I use PrestaSitemapBundle on some on my Symfony websites to automatically generate their sitemap.xml files. I recently stumbled upon an issue about these files showing up in Google search results while they should not.

I found that one should add a X-Robots-Tag header with a noindex value to each sitemaps response headers so that Google knows that this content should not be indexed. (Robots meta tag and X-Robots-Tag HTTP header specifications)

The problem here is that we cannot use a <Location> (or <LocationMatch>) rule for non-static resources (URLs that are handled by Symfony and not directly served from filesystem) since this rule would be treated by apache after the <Directory> rule in which the URL rewriting magic happens: at this point, all URLs look like /app.php.

The solution is to generate the sitemap files using PrestaSitemapBundle's dumper command:

  1. Let Symfony know the URL of the production environment by providing its host and scheme in parameters.yml:

    # parameters.yml
    router.request_context.host: www.my-website.fr
    router.request_context.scheme: https
    
  2. Add a rule to gitignore the generated files (this one will match both sitemap.xml and sitemap.default.xml)

    # .gitignore
    web/sitemap*.xml
    
  3. Be sure to regenerate the sitemaps on deployment.
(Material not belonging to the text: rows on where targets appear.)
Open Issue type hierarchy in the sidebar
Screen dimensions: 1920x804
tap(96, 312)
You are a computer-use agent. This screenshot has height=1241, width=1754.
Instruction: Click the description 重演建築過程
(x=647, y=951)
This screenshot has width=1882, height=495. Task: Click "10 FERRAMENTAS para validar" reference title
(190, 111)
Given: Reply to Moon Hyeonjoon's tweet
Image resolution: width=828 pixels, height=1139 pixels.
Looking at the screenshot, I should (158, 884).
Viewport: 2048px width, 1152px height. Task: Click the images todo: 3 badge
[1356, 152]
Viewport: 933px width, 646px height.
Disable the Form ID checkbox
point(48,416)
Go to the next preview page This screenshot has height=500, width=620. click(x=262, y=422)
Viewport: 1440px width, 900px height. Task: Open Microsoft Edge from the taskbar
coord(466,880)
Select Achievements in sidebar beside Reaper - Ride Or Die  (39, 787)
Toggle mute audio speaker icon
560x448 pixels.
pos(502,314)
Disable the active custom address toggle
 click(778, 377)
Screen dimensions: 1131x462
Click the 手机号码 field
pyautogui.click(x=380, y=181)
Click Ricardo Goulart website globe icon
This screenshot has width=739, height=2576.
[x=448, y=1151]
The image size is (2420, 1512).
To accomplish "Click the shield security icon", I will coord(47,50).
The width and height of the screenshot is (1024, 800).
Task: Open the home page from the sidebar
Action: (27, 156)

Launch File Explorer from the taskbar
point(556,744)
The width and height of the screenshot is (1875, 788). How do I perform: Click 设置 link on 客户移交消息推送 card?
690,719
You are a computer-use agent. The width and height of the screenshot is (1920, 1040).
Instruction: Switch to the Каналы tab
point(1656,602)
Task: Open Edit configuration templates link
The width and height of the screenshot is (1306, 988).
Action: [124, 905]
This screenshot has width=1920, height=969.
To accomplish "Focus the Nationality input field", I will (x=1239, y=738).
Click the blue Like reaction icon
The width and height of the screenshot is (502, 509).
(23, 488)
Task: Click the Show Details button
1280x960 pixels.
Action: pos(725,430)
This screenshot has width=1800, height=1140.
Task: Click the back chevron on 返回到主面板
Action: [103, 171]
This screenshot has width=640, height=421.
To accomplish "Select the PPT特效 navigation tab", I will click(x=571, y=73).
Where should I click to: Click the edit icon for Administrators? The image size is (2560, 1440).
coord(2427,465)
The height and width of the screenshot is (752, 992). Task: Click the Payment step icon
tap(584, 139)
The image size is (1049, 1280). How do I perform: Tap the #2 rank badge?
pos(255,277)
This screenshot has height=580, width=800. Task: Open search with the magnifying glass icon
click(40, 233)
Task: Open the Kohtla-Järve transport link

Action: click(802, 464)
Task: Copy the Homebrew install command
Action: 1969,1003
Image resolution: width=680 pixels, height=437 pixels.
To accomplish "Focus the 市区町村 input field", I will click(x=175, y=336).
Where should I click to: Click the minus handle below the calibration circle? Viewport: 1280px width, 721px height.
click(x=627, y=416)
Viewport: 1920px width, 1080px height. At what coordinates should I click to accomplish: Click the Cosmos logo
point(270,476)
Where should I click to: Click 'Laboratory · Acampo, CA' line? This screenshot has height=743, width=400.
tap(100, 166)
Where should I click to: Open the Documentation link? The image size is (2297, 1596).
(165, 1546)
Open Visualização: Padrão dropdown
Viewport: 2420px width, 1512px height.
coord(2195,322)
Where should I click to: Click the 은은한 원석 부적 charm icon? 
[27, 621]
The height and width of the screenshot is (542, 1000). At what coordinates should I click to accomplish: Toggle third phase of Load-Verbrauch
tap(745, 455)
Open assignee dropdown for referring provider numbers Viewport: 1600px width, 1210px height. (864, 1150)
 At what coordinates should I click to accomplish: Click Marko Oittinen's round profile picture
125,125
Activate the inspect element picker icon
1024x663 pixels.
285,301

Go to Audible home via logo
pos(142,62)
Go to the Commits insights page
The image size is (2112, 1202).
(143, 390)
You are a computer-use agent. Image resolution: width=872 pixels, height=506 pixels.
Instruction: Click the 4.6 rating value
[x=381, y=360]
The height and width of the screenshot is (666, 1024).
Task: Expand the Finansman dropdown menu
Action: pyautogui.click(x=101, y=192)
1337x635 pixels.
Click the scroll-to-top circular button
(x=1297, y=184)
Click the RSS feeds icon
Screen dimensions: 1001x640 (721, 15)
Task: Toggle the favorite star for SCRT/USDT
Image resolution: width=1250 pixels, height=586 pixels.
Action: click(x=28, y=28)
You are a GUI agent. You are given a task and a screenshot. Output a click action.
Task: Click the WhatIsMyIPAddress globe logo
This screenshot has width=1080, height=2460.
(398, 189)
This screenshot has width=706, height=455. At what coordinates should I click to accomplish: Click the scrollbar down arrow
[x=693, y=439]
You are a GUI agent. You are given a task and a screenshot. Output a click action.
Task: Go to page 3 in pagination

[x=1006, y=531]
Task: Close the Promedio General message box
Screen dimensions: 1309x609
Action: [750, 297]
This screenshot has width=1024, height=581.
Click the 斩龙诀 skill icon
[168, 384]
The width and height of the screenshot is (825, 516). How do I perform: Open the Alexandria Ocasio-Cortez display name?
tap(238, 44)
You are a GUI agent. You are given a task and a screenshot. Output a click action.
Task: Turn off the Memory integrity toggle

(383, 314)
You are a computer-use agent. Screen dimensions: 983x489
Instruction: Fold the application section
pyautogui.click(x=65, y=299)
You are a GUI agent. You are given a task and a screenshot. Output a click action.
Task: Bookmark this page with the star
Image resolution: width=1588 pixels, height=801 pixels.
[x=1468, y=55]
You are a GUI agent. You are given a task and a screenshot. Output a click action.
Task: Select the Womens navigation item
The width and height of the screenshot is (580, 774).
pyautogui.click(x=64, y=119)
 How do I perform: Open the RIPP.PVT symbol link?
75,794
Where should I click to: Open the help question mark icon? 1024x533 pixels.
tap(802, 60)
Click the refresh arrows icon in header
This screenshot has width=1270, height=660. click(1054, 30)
I'm using Simple-Deployment-Script so I just have to add a custom command:

    # deploy.json
    {
        # ...
        "commands": [
            "php bin/console presta:sitemap:dump"
        ]
    }
    

Now, all we have to do is to update apache's vhost and add this section:

<LocationMatch "/sitemap.*.xml">
    Header always set X-Robots-Tag "noindex"
</LocationMatch>

/sitemap.*.xml will match sitemap, sitemap.default.xml, sitemap-authors.xml, ...

Now let's reload apache and test this: X-Robots-Tag: noindex appears in the Response Headers list in Chrome's debugger Network tab, good job!